■ TEXTO MOSTRADO:
────────────────

No he revisado en detalle tu codigo pero me llama la atensión que tienes un retardo de 8 milisegundos
en el ciclo principal de trabajo, si analizas el periodo de la señal de 60hz es 1/60 = 0.016 ms, es decir, la señal de 60Hz solo tarda 0.016ms en un ciclo completo y estas consumiendo la mitad del tiempo esperando, seguro que no podras muestrear la señal, baja el retardo a 1 ms y obtendras 16 puntos por cada ciclo aprox. en teoria el USB puede enviar facilmente este volumen de datos (serian 1000 muestras por segundo).

Saludos !


----------



## jenn_t (Feb 10, 2009)

hola tratante, gracias por responder, en realidad el periodo de la señal de 60 HZ es de  16ms, no de 0,016mS, yo lo tengo en 8ms por aquello de la frecuencia de muestreo de nyquist en la cual seria 
1/(2*60 )= 8.3mS en todo caso creo que tienes razon, es un tiempo de espera demasiado grande, lo probare a  1ms a ver que pasa, pero sera que al AD del PIC si aguanta este tiempo?.


----------



## Eduardo (Feb 10, 2009)

jenn_t dijo:
			
		

> ... yo lo tengo en 8ms por aquello de la frecuencia de muestreo de nyquist en la cual seria
> 1/(2*60 )= 8.3mS ...


La frecuencia de Nyquist es un limite, si muestrearas exactamente al doble leerias valores iguales de signo alternado (o puros ceros) de acuerdo a la fase de la señal y el muestreo.

Si el objetivo es una visualizacion de la señal --> tenes que usar frecuencias mas altas, de acuerdo a la cantidad de puntos por ciclo que quieras. 
Si antes de la graficacion podes hacer una interpolacion, entonces con frecuencias de solo el 25% superior a la de Nyquist (*Editado:* Lo habia puesto al reves)  no vas a tener dolores de cabeza. Para frecuencias mayores se empieza a disparar la cantidad de puntos necesaria  ( ->infinito para f -> Fnyquist)



Es un error frecuente pensar que la frecuencia de muestreo debe ser ~el doble de la señal, y usar el doble de la frecuencia fundamental cuando debe ser el doble de la maxima armonica de interes (si hay mas altas de pasar por un filtro antialias).
Si por ejemplo tuviera una señal de 60Hz con un poco de distorsion y muestreo 'correctamente' a 150Hz lo unico que puedo reconstruir es una senoide pura (se pierden todas las armonicas)


----------



## jenn_t (Feb 10, 2009)

hola eduardo, gracias por responder, yo quisiera muestrear  para que tomara por lo menos 100 muestras por ciclo, pero es esto posible?, ya veo que nyquist solo funciona en teoria. yo antes de poner la señal al pic, la pongo en un filtro y de ahi si entra al puerto analogo AN(0)


----------



## Dr. Zoidberg (Feb 10, 2009)

jenn_t dijo:
			
		

> hola eduardo, gracias por responder, yo quisiera muestrear  para que tomara por lo menos 100 muestras por ciclo, pero es esto posible?, ya veo que nyquist solo funciona en teoria. yo antes de poner la señal al pic, la pongo en un filtro y de ahi si entra al puerto analogo AN(0)

────────────────

■ DATOS PROPORCIONADOS:

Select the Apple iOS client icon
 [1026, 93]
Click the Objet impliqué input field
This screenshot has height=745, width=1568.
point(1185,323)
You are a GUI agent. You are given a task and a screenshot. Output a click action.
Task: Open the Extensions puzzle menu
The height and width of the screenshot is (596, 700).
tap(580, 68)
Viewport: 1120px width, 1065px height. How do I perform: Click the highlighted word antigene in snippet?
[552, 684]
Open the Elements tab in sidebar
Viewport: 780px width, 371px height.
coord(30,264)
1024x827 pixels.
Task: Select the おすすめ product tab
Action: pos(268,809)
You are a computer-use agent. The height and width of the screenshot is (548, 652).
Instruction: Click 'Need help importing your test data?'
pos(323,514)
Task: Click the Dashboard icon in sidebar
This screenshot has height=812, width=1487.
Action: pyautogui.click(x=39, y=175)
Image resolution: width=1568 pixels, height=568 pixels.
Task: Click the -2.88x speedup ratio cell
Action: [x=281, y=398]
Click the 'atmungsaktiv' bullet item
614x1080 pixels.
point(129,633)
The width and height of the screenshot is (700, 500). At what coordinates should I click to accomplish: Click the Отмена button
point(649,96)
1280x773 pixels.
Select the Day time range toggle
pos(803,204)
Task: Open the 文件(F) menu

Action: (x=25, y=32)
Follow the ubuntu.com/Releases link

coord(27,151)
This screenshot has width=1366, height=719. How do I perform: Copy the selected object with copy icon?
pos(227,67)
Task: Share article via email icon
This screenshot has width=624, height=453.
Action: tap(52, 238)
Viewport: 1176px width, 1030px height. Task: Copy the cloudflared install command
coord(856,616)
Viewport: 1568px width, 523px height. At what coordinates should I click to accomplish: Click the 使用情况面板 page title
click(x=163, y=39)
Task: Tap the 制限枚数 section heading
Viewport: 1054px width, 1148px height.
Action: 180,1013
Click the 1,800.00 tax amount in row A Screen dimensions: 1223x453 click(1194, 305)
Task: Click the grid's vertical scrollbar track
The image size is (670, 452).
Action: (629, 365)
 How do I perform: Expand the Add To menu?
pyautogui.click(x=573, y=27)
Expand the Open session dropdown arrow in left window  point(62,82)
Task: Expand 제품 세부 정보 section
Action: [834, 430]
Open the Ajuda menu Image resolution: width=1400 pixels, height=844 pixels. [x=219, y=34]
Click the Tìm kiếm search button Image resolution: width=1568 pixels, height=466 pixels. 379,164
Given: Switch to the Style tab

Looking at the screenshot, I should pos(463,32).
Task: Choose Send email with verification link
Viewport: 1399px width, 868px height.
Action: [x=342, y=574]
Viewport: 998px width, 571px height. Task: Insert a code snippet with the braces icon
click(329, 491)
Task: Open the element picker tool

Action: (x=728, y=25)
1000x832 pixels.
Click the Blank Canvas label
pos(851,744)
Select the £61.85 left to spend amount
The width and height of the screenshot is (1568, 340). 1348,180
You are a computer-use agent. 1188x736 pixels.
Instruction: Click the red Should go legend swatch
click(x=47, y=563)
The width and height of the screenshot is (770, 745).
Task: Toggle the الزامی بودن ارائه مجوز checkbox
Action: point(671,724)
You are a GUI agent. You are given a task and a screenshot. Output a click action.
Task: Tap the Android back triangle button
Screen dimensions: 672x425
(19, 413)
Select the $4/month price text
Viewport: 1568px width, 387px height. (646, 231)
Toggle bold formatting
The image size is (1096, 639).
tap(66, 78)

────────────────

■ LISTA DE TAREAS:
#1 En el hilo sobre el muestreo de la señal de 60 Hz, ¿cuántas muestras por ciclo desea tomar jenn_t como mínimo?
#2 Cambie "Task" por "Goal" en los registros, en todo el tramo que va desde la línea que contiene "The width and height of the screenshot is (700, 500)." hasta la que contiene "pyautogui.click(x=573, y=27)", ambas incluidas. Reproduzca únicamente esas líneas.

■ RESPUESTAS DESARROLLADAS:
#1 Al menos 100 muestras por ciclo.

#2
The width and height of the screenshot is (700, 500). At what coordinates should I click to accomplish: Click the Отмена button
point(649,96)
1280x773 pixels.
Select the Day time range toggle
pos(803,204)
Goal: Open the 文件(F) menu

Action: (x=25, y=32)
Follow the ubuntu.com/Releases link

coord(27,151)
This screenshot has width=1366, height=719. How do I perform: Copy the selected object with copy icon?
pos(227,67)
Goal: Share article via email icon
This screenshot has width=624, height=453.
Action: tap(52, 238)
Viewport: 1176px width, 1030px height. Goal: Copy the cloudflared install command
coord(856,616)
Viewport: 1568px width, 523px height. At what coordinates should I click to accomplish: Click the 使用情况面板 page title
click(x=163, y=39)
Goal: Tap the 制限枚数 section heading
Viewport: 1054px width, 1148px height.
Action: 180,1013
Click the 1,800.00 tax amount in row A Screen dimensions: 1223x453 click(1194, 305)
Goal: Click the grid's vertical scrollbar track
The image size is (670, 452).
Action: (629, 365)
 How do I perform: Expand the Add To menu?
pyautogui.click(x=573, y=27)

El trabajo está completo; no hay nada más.